2. No referido documento foi ainda consignado que durante a vigência do contrato, a mutuária beneficia de uma apólice de seguro de vida subscrita pelo A... e foi ainda consignado que, em caso de mora sobre o montante em débito, a título de cláusula penal, acrescia uma indemnização correspondente à taxa de juro contratual ajustada, acrescida de quatro pontos percentuais.

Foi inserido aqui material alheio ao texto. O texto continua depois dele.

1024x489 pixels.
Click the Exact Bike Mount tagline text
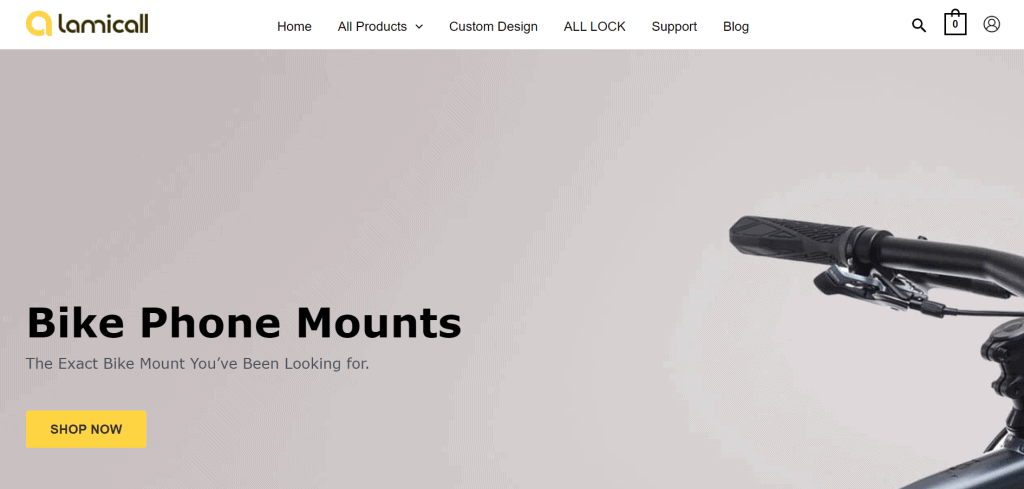tap(197, 364)
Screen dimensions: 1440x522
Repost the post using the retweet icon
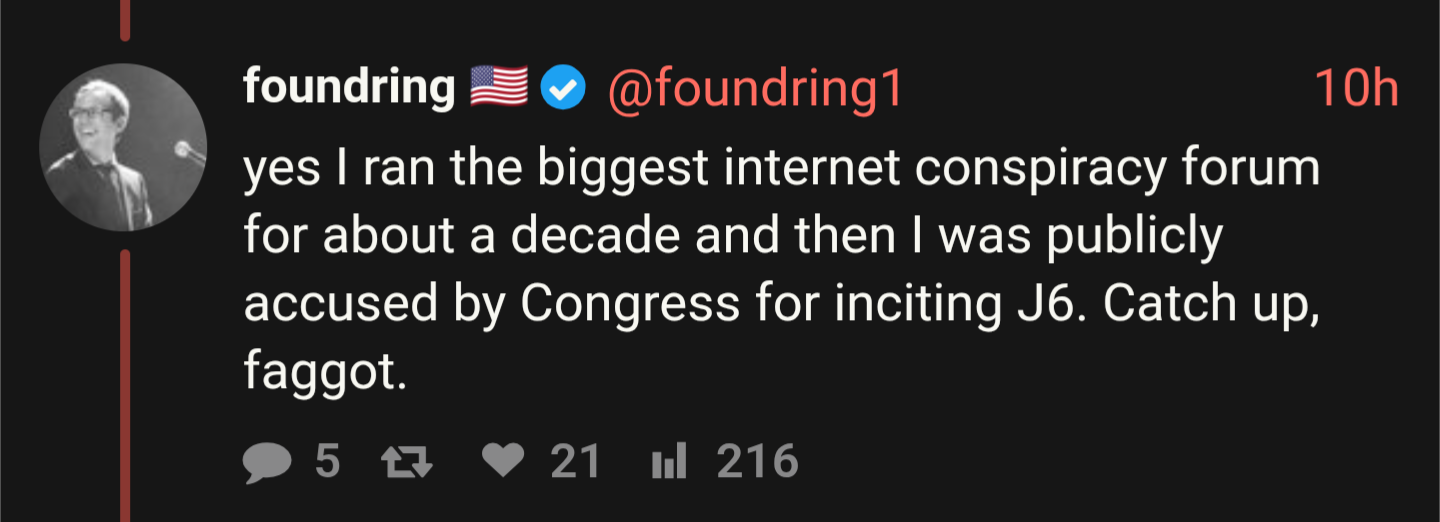point(407,462)
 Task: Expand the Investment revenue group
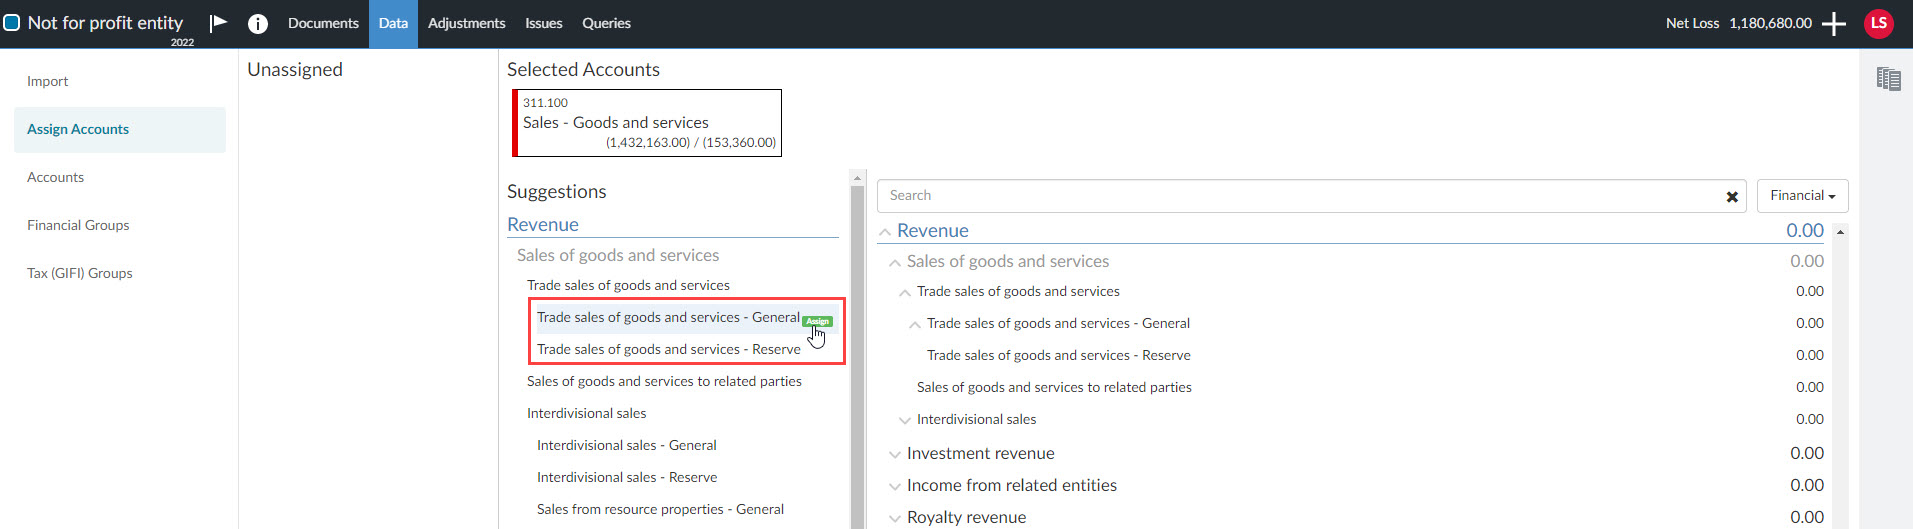tap(895, 454)
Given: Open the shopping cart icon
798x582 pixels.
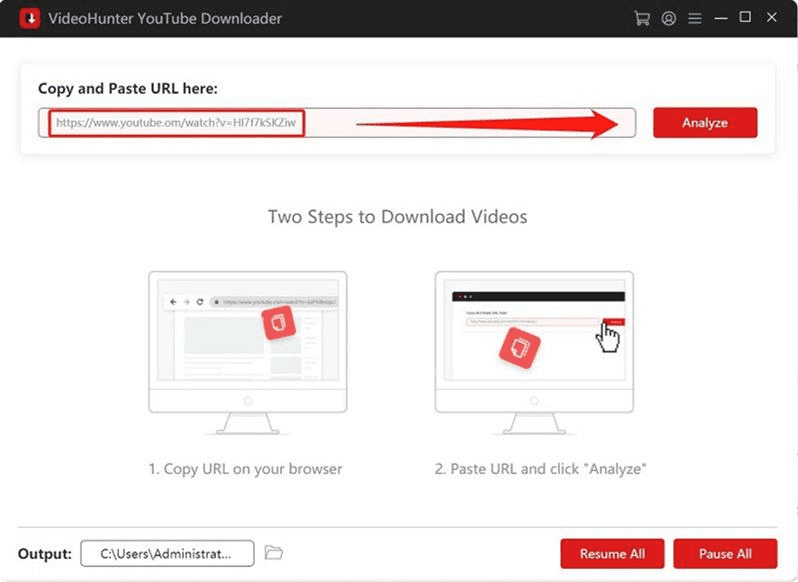Looking at the screenshot, I should (x=642, y=18).
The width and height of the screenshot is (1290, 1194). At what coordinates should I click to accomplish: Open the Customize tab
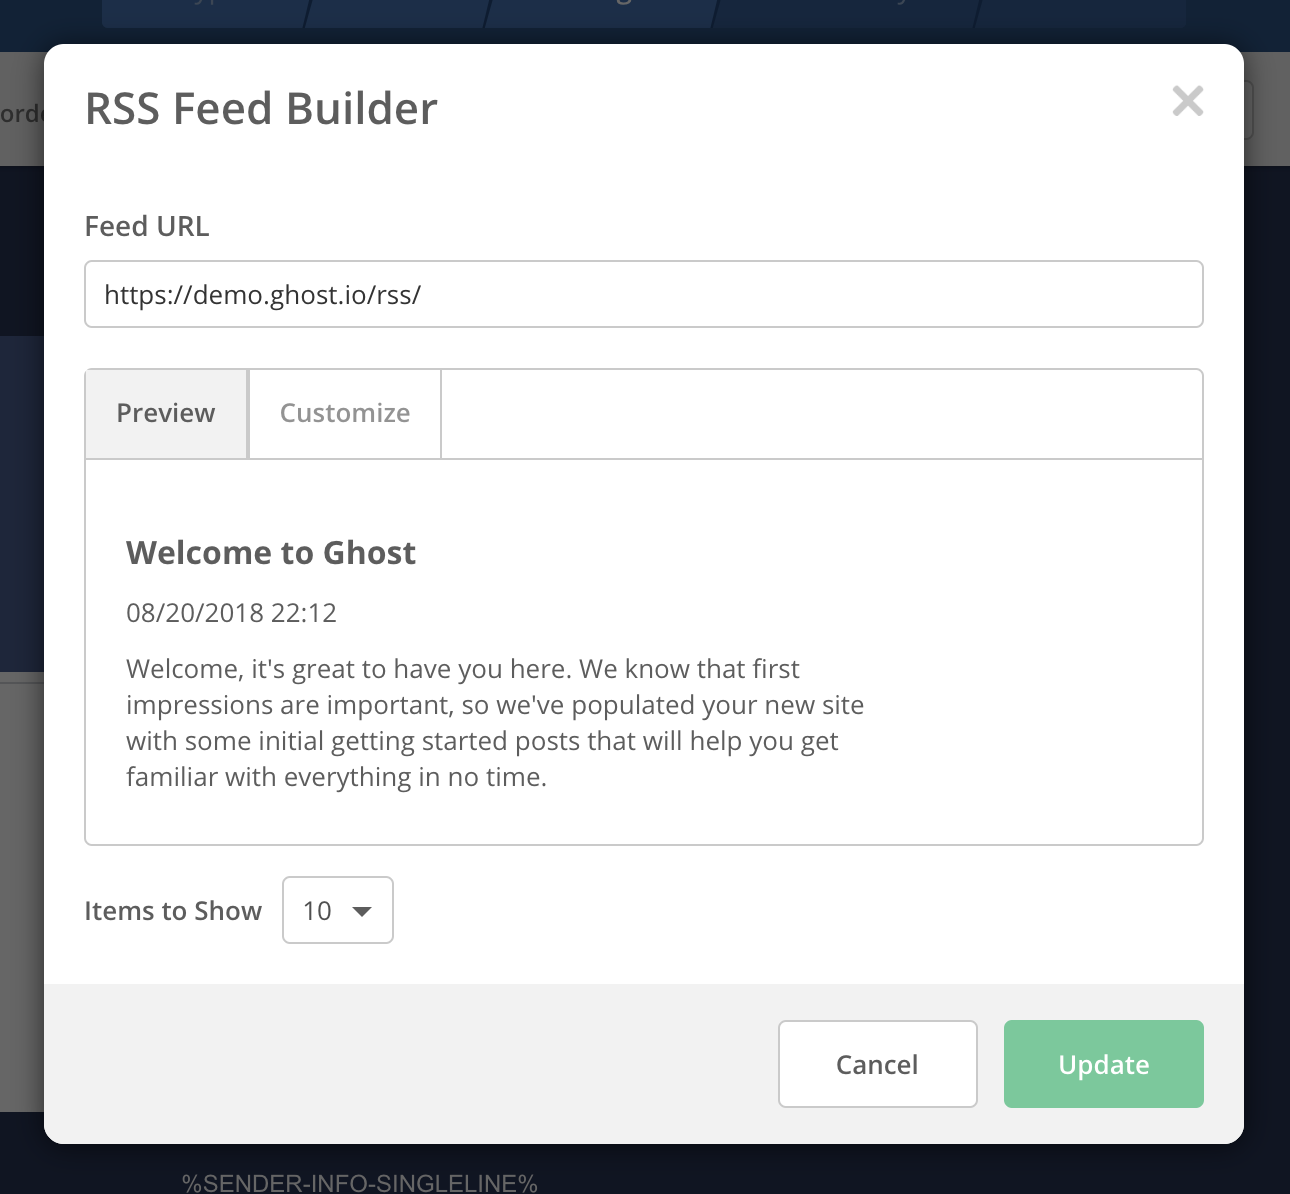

3. Através de documento particular, datado de 29 de Novembro de 2005 e denominado de «primeiro aditamento ao contrato de financiamento para aquisição de crédito», foi ainda declarado pelo A... e pela requerida que esta subscreve o contrato de seguro de vida “Protecção Total” que lhe foi apresentado pelo primeiro e nos termos do qual aquela aceitou quer o valor da prestação mensal da “Protecção Total” seja debitado conjunta e automaticamente na mesma conta bancária que o contrato de crédito, tendo-se estipulado que aquela pagará ao A... uma prestação mensal actualizada que inclui o prémio de seguro de “Protecção Total” no montante de € 79,03.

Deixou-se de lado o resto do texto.